Look through the listing below, and wherever a line has the string "agent", copy it.

Data:
● ● ●

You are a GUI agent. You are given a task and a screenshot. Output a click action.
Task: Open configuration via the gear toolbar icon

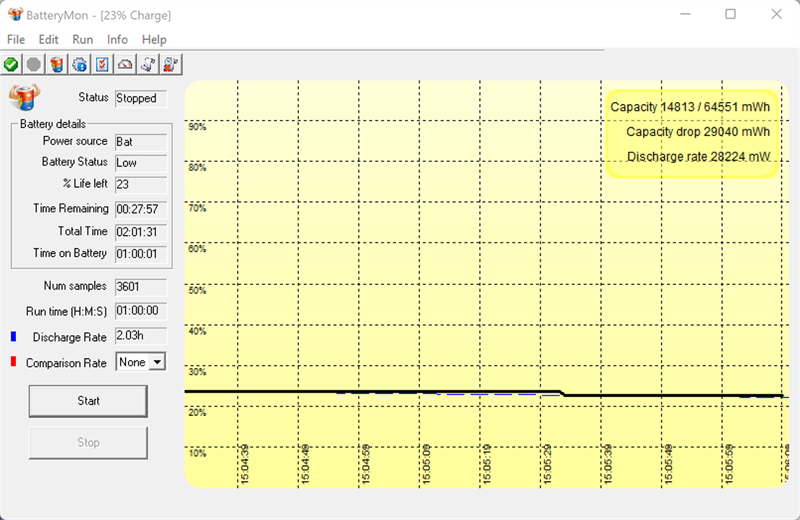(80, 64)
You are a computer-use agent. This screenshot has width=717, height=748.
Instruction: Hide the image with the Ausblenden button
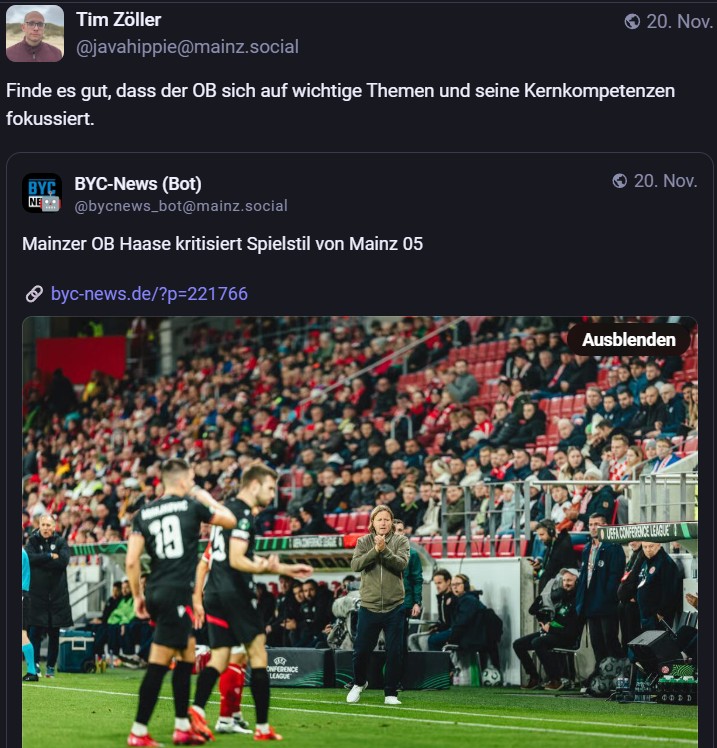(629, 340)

● ● ●

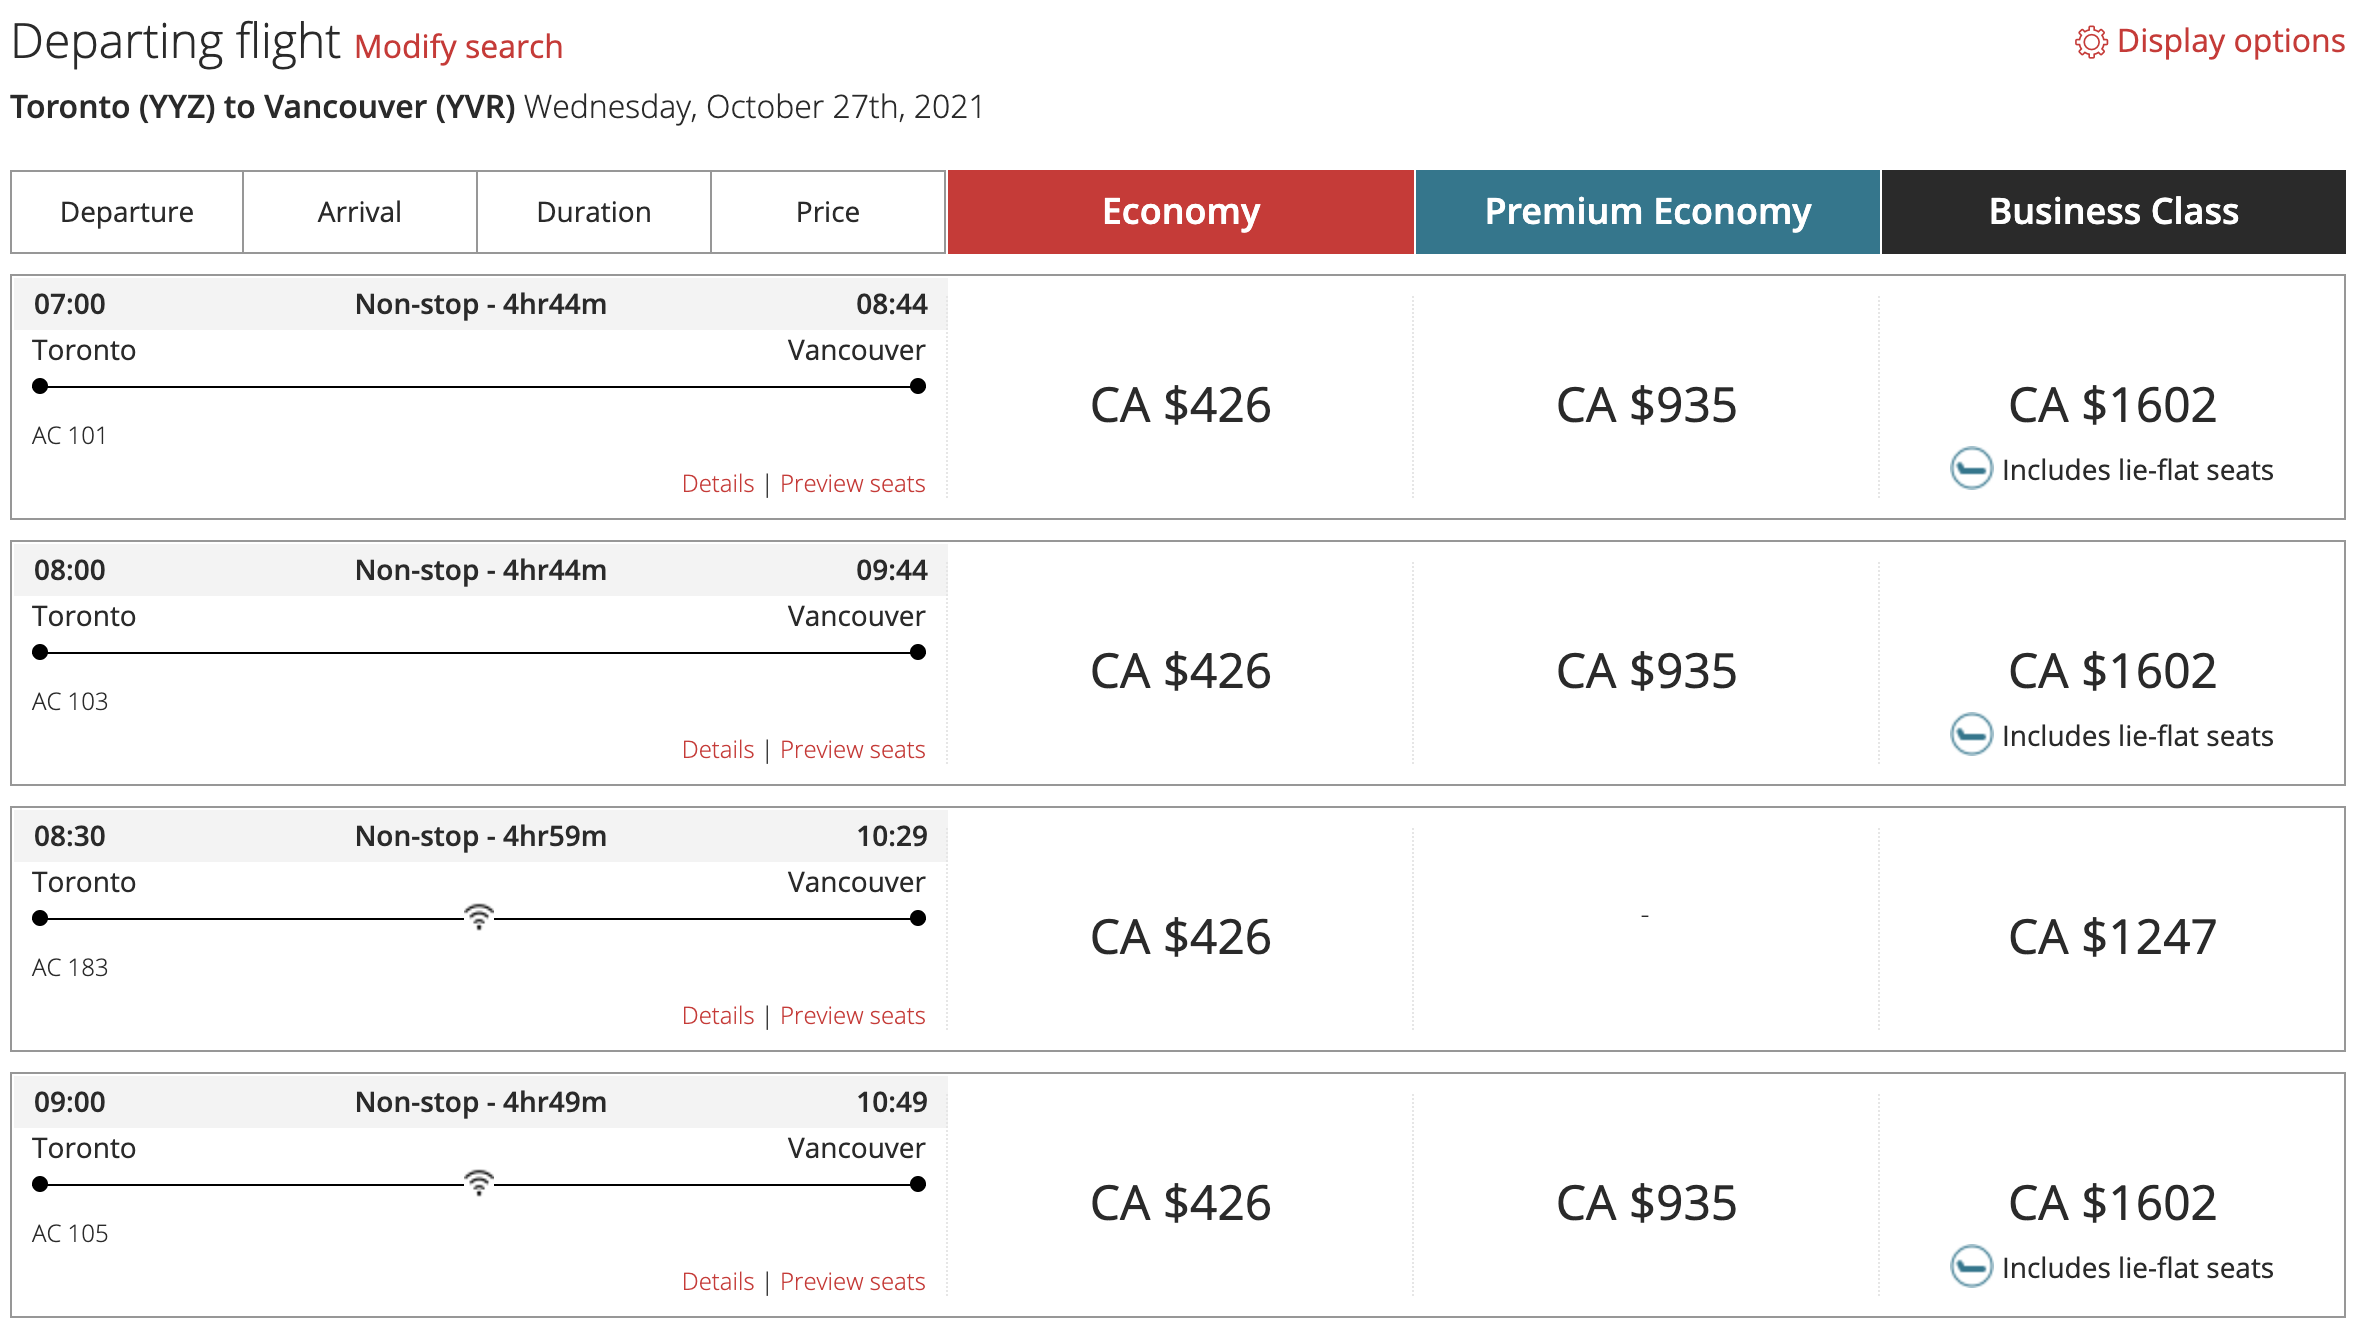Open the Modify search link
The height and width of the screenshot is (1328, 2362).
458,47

● ● ●

Exercise output:
You are a GUI agent. You are given a task and a screenshot. Output a click action.
You are a computer-use agent. This screenshot has width=717, height=748.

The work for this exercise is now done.